Fasting need not be only about self-discipline. It also can be a prompt for mindfulness. To experience hunger even a few hours is to sympathize with our sisters and brothers for whom hunger is an unrelenting condition. Millions of them live in Afghanistan, a nation devastated by our invasion and the civil war our occupation precipitated. For a time, our national media kept us in mind of the mass starvation there, but no longer. Our attention has shifted to another nation whose suffering occasions no self-reproach. I receive numerous appeals to aid the Ukrainians, none to aid the Afghanis or the Yemanis, another people for whose mass starvation we bear responsibility.
The mindfulness about the suffering of others to which fasting may give rise elides with a second traditional self-discipline of Lent, meditation on the cross.
There aren’t many facts about the historical Jesus about which we can be certain, but his crucifixion is one of them. Whatever hostility Jesus’ challenge to Jewish practices — such as the stoning of adulterous women (but not men) — provoked in the religious establishment, Jews didn’t kill him. Crucifixion was a distinctively Roman form of execution. And it’s almost certain that the Roman authorities killed him because they perceived him as a threat to their occupation of Judaea.
People who have ruled themselves don’t like to be ruled by an occupying force. One would think that we needn’t relearn that lesson time and again at the cost of so much suffering. Perhaps imperial states ignore it because the occupied bear most of the suffering and the occupiers reap most of the benefits. Rome grew rich off its empire. Wealth flowed mainly to the top, but there was enough left over to pacify the poor with bread and circuses.
Jewish resistance to Roman rule culminated in the armed revolt of 66-73 CE, but resistance was never dormant. Another fact about the historical Jesus of which we are reasonably certain is that he advocated nonviolent resistance. Given the disastrous outcomes of the first armed revolt and then the second (132-135), nonviolent resistance would have been the wiser course. But people are impatient with it. It entails suffering for which taking up arms initially seems a remedy.

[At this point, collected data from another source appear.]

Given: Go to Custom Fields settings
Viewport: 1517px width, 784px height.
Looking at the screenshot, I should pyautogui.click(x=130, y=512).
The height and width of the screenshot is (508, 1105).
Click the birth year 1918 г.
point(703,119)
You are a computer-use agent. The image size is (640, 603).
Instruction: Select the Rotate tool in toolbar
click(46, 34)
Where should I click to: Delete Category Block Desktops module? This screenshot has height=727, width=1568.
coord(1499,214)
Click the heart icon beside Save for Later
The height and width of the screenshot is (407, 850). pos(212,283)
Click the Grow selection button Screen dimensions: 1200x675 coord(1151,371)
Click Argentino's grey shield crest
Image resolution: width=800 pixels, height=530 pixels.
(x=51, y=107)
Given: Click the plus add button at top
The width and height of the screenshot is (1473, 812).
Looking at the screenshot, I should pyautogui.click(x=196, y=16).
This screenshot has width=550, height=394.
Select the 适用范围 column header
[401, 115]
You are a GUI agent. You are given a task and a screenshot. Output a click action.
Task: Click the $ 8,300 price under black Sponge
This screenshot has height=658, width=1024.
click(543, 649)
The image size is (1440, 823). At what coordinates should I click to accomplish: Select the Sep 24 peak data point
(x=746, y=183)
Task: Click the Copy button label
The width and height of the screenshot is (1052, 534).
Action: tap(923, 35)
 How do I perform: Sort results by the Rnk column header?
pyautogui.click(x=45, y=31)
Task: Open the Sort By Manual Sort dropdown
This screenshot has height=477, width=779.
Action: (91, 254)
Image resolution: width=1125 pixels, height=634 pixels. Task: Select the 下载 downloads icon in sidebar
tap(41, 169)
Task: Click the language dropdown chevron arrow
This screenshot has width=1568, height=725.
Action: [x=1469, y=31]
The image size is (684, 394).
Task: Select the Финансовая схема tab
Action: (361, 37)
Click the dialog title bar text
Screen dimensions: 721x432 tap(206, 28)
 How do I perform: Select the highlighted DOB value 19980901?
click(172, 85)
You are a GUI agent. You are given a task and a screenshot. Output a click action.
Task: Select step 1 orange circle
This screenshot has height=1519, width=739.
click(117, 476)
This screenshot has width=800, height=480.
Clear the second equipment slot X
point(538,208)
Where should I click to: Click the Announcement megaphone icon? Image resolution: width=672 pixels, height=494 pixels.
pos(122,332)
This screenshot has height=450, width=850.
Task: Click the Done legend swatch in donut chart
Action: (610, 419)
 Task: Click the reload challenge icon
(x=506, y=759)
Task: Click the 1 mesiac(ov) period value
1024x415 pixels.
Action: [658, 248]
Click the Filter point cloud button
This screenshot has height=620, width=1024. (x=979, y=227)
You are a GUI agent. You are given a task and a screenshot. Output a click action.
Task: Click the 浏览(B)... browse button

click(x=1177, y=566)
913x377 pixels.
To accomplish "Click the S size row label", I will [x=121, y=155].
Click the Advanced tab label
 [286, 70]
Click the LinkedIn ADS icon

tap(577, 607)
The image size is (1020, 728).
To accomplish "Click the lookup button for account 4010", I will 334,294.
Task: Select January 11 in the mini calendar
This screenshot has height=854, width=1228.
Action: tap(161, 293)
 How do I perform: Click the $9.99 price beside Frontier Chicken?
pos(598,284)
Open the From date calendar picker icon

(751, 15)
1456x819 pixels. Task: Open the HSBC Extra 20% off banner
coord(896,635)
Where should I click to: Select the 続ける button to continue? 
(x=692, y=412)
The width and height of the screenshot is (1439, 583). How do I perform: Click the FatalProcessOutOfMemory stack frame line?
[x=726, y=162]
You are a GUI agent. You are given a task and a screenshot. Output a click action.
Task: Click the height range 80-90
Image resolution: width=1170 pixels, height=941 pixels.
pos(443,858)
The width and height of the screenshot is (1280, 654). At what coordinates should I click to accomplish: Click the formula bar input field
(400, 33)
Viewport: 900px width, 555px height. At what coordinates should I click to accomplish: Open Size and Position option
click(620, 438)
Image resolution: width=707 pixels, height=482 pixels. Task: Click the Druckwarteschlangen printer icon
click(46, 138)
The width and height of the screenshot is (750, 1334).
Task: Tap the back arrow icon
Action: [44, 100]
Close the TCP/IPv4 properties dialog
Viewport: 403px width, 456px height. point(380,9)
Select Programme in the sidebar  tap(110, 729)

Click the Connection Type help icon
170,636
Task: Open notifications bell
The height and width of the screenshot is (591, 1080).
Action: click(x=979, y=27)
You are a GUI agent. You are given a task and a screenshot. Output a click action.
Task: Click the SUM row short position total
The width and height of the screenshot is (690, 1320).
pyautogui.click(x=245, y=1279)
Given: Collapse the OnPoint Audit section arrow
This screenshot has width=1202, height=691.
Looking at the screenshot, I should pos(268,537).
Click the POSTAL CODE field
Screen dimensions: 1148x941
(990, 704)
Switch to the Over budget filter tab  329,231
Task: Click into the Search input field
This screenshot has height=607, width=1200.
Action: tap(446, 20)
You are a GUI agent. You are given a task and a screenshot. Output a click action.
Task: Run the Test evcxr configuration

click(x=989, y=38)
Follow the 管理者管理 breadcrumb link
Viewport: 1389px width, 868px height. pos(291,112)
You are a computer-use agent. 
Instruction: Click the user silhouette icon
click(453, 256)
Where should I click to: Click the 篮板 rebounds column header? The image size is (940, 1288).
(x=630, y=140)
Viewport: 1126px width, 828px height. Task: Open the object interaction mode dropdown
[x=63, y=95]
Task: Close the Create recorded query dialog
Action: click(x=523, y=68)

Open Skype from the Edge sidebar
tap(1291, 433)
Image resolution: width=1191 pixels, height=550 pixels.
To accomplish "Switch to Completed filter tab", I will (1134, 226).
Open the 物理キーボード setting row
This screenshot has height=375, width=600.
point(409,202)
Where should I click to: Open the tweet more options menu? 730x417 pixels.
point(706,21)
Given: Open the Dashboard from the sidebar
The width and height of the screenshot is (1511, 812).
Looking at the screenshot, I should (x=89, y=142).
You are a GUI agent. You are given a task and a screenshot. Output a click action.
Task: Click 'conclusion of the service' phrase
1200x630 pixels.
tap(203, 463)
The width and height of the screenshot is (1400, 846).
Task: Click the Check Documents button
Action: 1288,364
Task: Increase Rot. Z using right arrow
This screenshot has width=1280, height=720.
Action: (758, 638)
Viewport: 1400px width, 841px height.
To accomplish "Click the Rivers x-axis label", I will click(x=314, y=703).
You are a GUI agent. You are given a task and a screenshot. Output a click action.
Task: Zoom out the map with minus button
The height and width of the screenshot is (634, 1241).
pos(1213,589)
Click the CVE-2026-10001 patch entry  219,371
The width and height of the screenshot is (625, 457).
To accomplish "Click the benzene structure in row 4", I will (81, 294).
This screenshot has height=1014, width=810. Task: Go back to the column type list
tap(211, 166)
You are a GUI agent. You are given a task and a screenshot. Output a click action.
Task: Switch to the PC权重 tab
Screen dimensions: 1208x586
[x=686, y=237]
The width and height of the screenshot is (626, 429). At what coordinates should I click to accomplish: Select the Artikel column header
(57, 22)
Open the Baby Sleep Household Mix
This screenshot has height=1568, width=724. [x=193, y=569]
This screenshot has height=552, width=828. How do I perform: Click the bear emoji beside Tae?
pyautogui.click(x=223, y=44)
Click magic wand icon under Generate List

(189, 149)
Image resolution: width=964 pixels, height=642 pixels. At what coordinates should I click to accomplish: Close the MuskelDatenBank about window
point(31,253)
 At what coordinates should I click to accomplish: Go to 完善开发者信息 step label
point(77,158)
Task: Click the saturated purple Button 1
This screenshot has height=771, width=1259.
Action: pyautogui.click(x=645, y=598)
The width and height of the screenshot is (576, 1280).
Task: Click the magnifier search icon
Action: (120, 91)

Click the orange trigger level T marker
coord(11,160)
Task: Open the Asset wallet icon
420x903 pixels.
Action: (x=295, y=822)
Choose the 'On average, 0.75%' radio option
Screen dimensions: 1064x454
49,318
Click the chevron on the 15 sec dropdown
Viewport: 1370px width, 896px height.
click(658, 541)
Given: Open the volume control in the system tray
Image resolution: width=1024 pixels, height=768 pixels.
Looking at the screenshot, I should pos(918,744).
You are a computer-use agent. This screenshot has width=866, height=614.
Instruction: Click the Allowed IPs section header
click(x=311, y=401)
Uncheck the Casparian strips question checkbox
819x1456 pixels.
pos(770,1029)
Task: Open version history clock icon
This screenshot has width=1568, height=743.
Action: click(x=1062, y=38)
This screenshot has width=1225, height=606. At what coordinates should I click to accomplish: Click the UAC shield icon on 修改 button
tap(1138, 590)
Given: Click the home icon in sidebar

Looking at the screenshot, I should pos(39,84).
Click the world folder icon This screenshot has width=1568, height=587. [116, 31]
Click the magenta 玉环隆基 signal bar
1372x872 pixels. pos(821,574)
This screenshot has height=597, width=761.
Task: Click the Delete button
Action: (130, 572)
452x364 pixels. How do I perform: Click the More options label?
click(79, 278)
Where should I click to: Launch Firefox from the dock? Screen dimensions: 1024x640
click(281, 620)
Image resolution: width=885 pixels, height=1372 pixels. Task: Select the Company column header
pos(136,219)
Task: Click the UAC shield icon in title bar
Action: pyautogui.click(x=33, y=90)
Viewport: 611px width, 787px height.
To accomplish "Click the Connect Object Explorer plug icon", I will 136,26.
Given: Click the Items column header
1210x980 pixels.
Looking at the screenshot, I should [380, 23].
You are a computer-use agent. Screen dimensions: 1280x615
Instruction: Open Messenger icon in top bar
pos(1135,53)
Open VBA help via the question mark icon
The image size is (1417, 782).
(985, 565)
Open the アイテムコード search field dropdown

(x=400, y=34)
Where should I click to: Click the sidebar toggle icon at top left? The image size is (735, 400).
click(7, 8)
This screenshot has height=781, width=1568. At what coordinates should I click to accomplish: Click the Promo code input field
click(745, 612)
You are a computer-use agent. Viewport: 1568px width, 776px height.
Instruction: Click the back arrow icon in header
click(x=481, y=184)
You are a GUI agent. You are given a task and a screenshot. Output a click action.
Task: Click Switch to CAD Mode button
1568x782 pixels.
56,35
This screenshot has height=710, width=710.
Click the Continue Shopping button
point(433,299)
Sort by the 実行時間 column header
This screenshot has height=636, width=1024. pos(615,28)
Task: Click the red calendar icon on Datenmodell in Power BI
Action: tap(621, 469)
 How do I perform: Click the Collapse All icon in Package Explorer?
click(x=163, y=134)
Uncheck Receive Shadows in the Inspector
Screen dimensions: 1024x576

Jesus suffered. Lenten meditation focuses on his suffering, not on any victory that may or may not have resulted from his life and work. Mark’s account of the crucifixion, which is the earliest, suggests that Jesus’s suffering wasn’t only from physical pain, but also from a sense of failure. His vision of a world transfigured by love and joy — what he called the Kingdom of God — had not been realized, perhaps had not even been understood by his closest followers. From the cross he had no prospect of victory.
Our country is full of despair, although mostly it’s masked by anger. Our despair is warranted. There is little prospect of a livable world for our great-grandchildren. During the very years we could have averted ecological disaster, we squandered our time and resources pursuing debased visions of national greatness and the good life. The land of the living that the Rabbi Jesus opened to us is at hand if we choose to live there, but it always suffers violence, and in most seasons the violent bear it away.